Contact: Jeanne Baron
Photo of Judith Rypma.

Rypma

KALAMAZOO, Mich.—An award-winning Western Michigan University author will read from her latest book during a public reading at 8 p.m. Monday, March 30, on campus in 3025 Brown Hall.

Judith A. Rypma, master faculty specialist-lecturer of English, will read from "Amber Notes," a collection of poems published by FutureCycle Press in January.

About the book

"Rypma's poems recount a happy childhood, the joys and terrors of sexuality, and a mature woman's wanderlust," says her English department colleague Richard Katrovas, himself an award-winning writer. "'Amber Notes' is a world traveler's homage to the dance of permanence with transience. An insect in amber is the perfect emblem for this dance, and the image recurs throughout the book."

Many of Rypma's poems reflect her background as a travel journalist and an amateur geologist. Other poems explore the benefits and disappointments of old age.

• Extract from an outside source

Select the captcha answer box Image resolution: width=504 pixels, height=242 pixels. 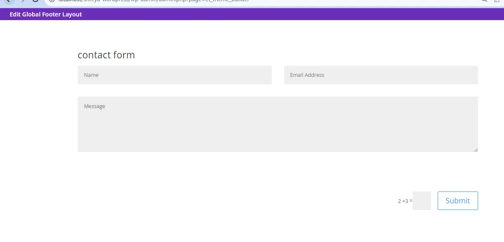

As renowned poet and Atlantic Review editor Dan Veach puts it, "Forbidden fruit, ancient memory, healing talisman, comforting touch: Judith Rypma's 'Amber Notes' is all of these in turn. As she transports us across a lifetime and around the globe, from the domes of the Kremlin to the coral gardens of Fiji, we grow ever more grateful for this mineralogist's gift of 'polished agate for the mind.'"

Judith Rypma

Rypma has published more than 150 poems in literary journals, as well as six chapbooks. Among her most recent works are the chapbook "Sewing Lessons" and a collection of poems titled "Looking for the Amber Room" that traces the history and mystery of the eighth wonder of the world.

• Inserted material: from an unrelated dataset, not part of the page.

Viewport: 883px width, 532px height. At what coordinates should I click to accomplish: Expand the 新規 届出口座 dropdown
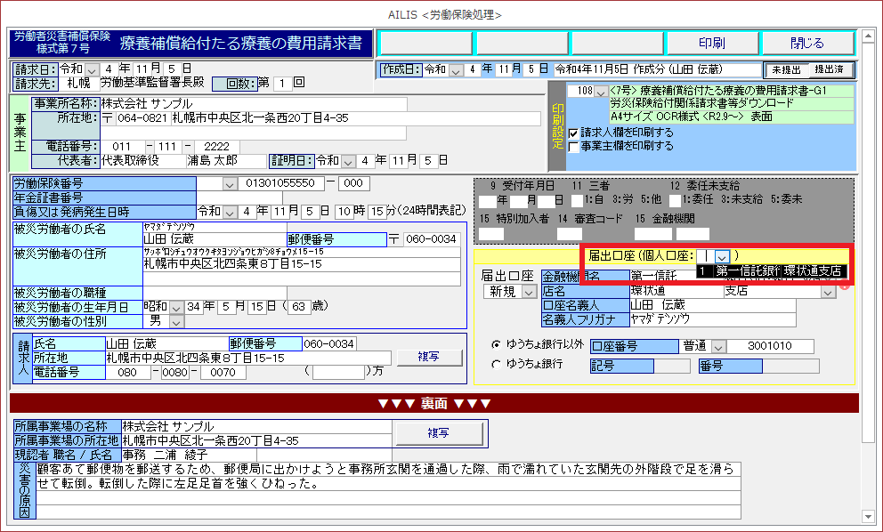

At WMU, Rypma teaches courses in mythology, folklore, world literature, and literature for children and adolescents. Her research areas include the folklore of mineralogy, Slavic myths and tales, Russian literature and culture, and poetry for young people.

She is a board member of the Kalamazoo-Pushkin Partnership and also directs the academic portion of the Kalamazoo Russian Festival, held annually at WMU. Her reading is being sponsored by the University's Department of English.